What is the newest issue emerging in homelessness policy?
Nationwide, more advocacy groups, and state and local governments are working to create more permanent solutions to the homeless crisis. Since California passed Prop 63, the “Mental Health Services Act,” in November of 2004, California’s focus has been on more permanent supportive housing for the homeless, and related programs that shepherd the formerly homeless through the rehabilitation process, which is a much better direction than simply trying to shelter people temporarily.

For example, in 1999 Century Housing helped finance Villages at Cabrillo, a 26-acre transitional and permanent homes facility for formerly homeless veterans, men, women and families, with programs administered by US VETS, Catholic Charities, Salvation Army and other service providers. We are about to complete the third phase of Cabrillo, which will feature permanent homes for formerly homeless families.

We also helped finance People Assisting The Homeless (PATH), a transitional facility in Hollywood that has turned thousands of lives around, and we have enjoyed successful collaborations with developers like LA Family Housing, creating hundreds of apartment homes for low-income families. It’s the old adage of, “If you give a man a fish, he will eat for a day; if you teach him how to fish, he will eat for a lifetime.”

What issue in homelessness policy should everyone be reminded of?
Aside from the obvious aesthetic and community issues that inspire people to act on behalf of the homeless, there is a moral obligation on the part of government, the private sector, and the citizens to help those who live on the streets find their way back to productive lives. It may sound somewhat esoteric, but these men, women and families are in many cases not any different from you or I; and if we do not address this issue now as a society, what is the message we are sending? That the less fortunate should be hidden away for the aesthetic benefit of the rest of us? We need to look at this issue with both compassion and pragmatism.

How did you start working in the field of homelessness (or housing)?
I began my career in city redevelopment in Oakland, and I have since served in many facets of the housing industry, in both public and private sectors. In 1995, Federal Appeals Court Judge Harry Pregerson, who presided over the consent decree which established the State’s Century Freeway Housing Program in 1979, appointed a ten-member Board of Directors, of which I am one, to the newly privatized Century Housing Corporation, and I have been the President & CEO ever since.

Where do you draw your inspiration?
Probably what is most inspiring to me are the people we serve. By financing housing that is affordable to those otherwise locked out of the housing market, and providing quality-of-life social services to tens of thousands of Southern California residents, Century Housing is part of the solution.
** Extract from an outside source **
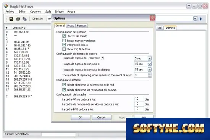Click the Copy icon in toolbar

pyautogui.click(x=25, y=19)
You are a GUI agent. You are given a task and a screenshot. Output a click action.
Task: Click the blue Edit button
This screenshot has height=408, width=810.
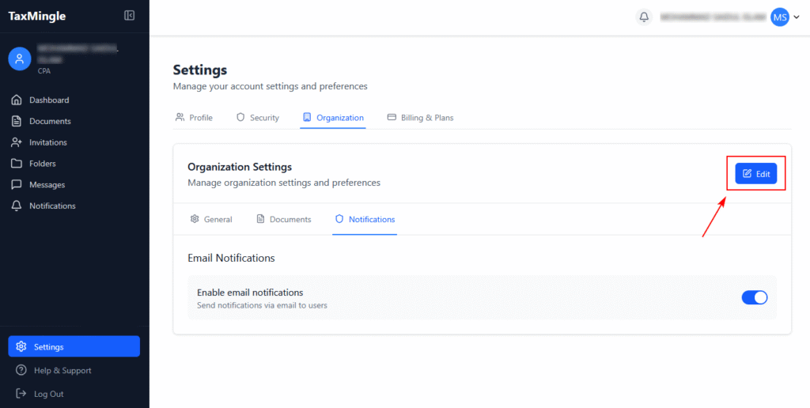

It is a very good feeling to go home every night knowing that we are making a positive difference in the lives of thousands of families, and that our legacy in the community will be one of enrichment of opportunity.

Why do you think ending homelessness is possible?
I believe it is not only possible but imperative. We are a modern society, with modern conveniences, modern science and the world at our fingertips. There is no reason why we should not find a solution to the tragedy of a family, a veteran, a man or woman, and especially a child, living on the street. If we do not address the problem now, the future health of our communities, our inner cities, our economy, and, ultimately, our nation is at stake.